Alexandra Sifferlin — TIME Oct 3, 2015
Sixteen countries have alerted the European Union that they want to opt out of E.U.-approved GM crops.
Members of the economic bloc have until Oct. 3 to let the E.U. know if they were requesting to opt out of growing GMO produce from major companies like Monsanto, Dow, Syngenta and Pioneer, and according to the Food Navigator, a food trade publication, countries including Germany, Italy, Denmark, Bulgaria and Cyprus recently filed their requests and applications, increasing the number to 16. Exactly how many countries will ultimately opt out could be confirmed as soon as Monday.

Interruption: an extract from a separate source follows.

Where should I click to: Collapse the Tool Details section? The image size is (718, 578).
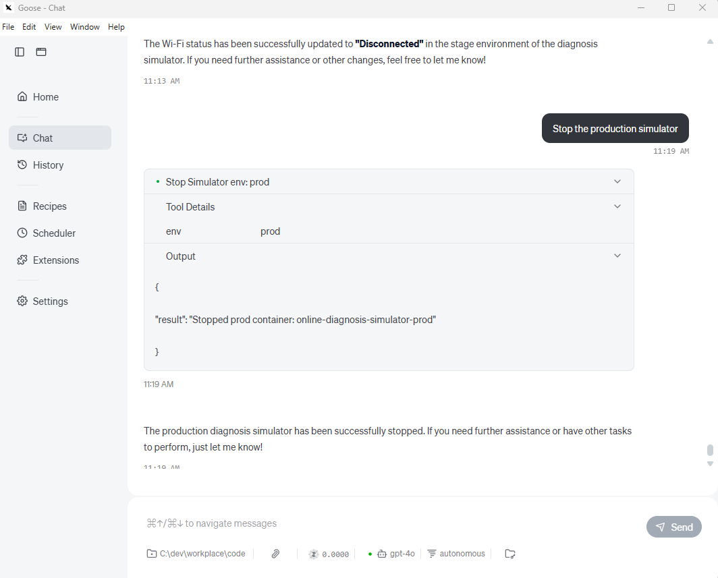tap(617, 206)
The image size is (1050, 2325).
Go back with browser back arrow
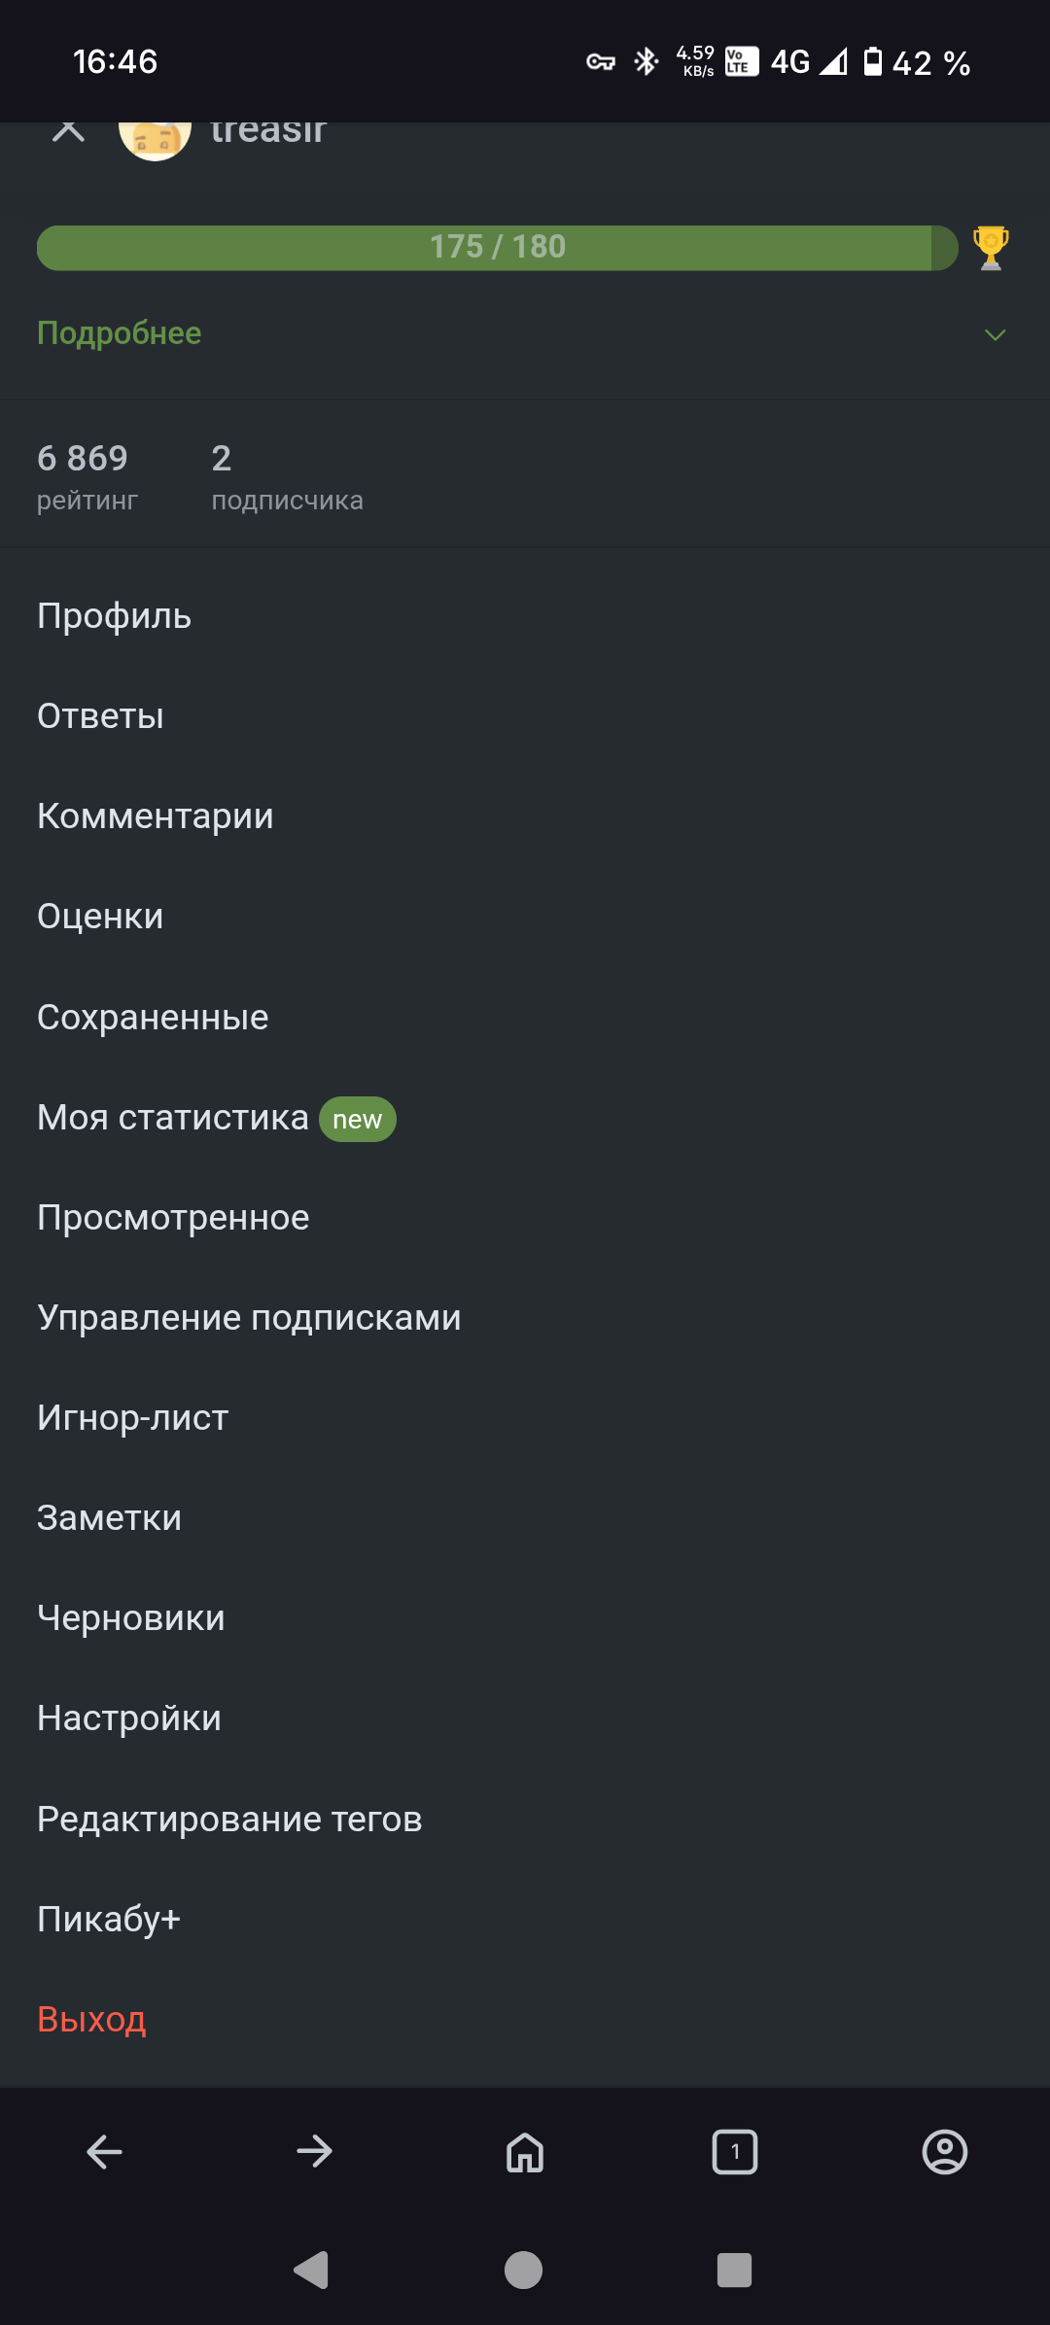[x=105, y=2152]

In August, Scotland publicly said it would prohibit GMO crops out of concern that they could damage the country’s “clean and green” brand.
“Scotland is known around the world for our beautiful natural environment – and banning growing genetically modified crops will protect and further enhance our clean, green status,” Rural affairs secretary Richard Lochhead said in a statement at the time.
“A growing number of governments are rejecting the commission’s drive for GM crop approvals,” Greenpeace’s E.U. food policy director Franziska Achterberg told the Guardian. “They don’t trust the E.U. safety assessments and are rightly taking action to protect their agriculture and food. The only way to restore trust in the E.U. system now is for the commission to hit the pause button on GM crop approvals and to urgently reform safety testing and the approval system.”
The Guardian reports that environmentalists have praised the news, while industry and biotech supporters have responded to opt-outs with “weary resignation.”
“The new E.U. legislation allowing these bans is a ‘stop’ sign for agricultural cultivation that sends a negative signal for all innovative industries considering investing in Europe,” Beat Spath, the director of the industry group Europabio, told the Guardian.
The science community holds a variety of opinions on GMOs. Some members, like Jonathan Foley, executive director of the California Academy of Sciences argue the problem with GMOs isn’t necessary the technology, but the fact that they haven’t lived up to their hype. Genetically modified crops have not fully delivered on promises to drastically reduce world hungry or significantly cut down on the need for pesticides.
In the U.S., GMOs have been in the food supply for around 20 years, and are regulated by federal groups including the U.S. Food and Drug Administration (FDA). “While FDA regulates foods and ingredients, including foods made from [genetically engineered (GE)] plants, the agency neither supports GE plants based on their perceived benefits nor opposes them based on their perceived risks,” the agency says.